WHAT YOU SHOULD DO: What you give back must match the data below character for character.

[Dataset entries]
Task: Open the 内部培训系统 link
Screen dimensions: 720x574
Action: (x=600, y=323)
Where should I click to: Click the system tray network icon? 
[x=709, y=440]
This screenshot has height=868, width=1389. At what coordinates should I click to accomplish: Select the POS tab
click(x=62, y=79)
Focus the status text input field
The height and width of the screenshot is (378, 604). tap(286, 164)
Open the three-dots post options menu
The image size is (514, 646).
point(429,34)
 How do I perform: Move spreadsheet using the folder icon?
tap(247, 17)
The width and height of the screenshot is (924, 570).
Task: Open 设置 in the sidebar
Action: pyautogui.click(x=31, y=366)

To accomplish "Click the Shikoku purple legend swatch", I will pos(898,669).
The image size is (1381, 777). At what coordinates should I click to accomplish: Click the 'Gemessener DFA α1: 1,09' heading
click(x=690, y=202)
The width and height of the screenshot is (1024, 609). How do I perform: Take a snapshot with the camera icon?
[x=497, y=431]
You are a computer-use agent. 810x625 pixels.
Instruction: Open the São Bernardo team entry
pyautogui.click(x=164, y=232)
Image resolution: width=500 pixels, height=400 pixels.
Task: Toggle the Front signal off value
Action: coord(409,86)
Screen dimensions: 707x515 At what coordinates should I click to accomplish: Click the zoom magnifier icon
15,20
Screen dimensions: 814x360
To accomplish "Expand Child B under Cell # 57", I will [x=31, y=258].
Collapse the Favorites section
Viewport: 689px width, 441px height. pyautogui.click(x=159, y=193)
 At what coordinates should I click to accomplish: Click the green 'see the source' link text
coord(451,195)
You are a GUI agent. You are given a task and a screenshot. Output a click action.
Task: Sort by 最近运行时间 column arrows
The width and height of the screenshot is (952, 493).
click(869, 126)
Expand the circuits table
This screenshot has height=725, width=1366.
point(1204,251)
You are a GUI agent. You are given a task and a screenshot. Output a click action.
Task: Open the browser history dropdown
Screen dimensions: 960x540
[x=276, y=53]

RESPONSE TO THE EXERCISE:
Task: Open the 内部培训系统 link
Screen dimensions: 720x574
Action: (x=600, y=323)
Where should I click to: Click the system tray network icon? 
[x=709, y=440]
This screenshot has height=868, width=1389. At what coordinates should I click to accomplish: Select the POS tab
click(x=62, y=79)
Focus the status text input field
The height and width of the screenshot is (378, 604). tap(286, 164)
Open the three-dots post options menu
The image size is (514, 646).
point(429,34)
 How do I perform: Move spreadsheet using the folder icon?
tap(247, 17)
The width and height of the screenshot is (924, 570).
Task: Open 设置 in the sidebar
Action: pyautogui.click(x=31, y=366)

To accomplish "Click the Shikoku purple legend swatch", I will pos(898,669).
The image size is (1381, 777). At what coordinates should I click to accomplish: Click the 'Gemessener DFA α1: 1,09' heading
click(x=690, y=202)
The width and height of the screenshot is (1024, 609). How do I perform: Take a snapshot with the camera icon?
[x=497, y=431]
You are a computer-use agent. 810x625 pixels.
Instruction: Open the São Bernardo team entry
pyautogui.click(x=164, y=232)
Image resolution: width=500 pixels, height=400 pixels.
Task: Toggle the Front signal off value
Action: coord(409,86)
Screen dimensions: 707x515 At what coordinates should I click to accomplish: Click the zoom magnifier icon
15,20
Screen dimensions: 814x360
To accomplish "Expand Child B under Cell # 57", I will [x=31, y=258].
Collapse the Favorites section
Viewport: 689px width, 441px height. pyautogui.click(x=159, y=193)
 At what coordinates should I click to accomplish: Click the green 'see the source' link text
coord(451,195)
You are a GUI agent. You are given a task and a screenshot. Output a click action.
Task: Sort by 最近运行时间 column arrows
The width and height of the screenshot is (952, 493).
click(869, 126)
Expand the circuits table
This screenshot has height=725, width=1366.
point(1204,251)
You are a GUI agent. You are given a task and a screenshot. Output a click action.
Task: Open the browser history dropdown
Screen dimensions: 960x540
[x=276, y=53]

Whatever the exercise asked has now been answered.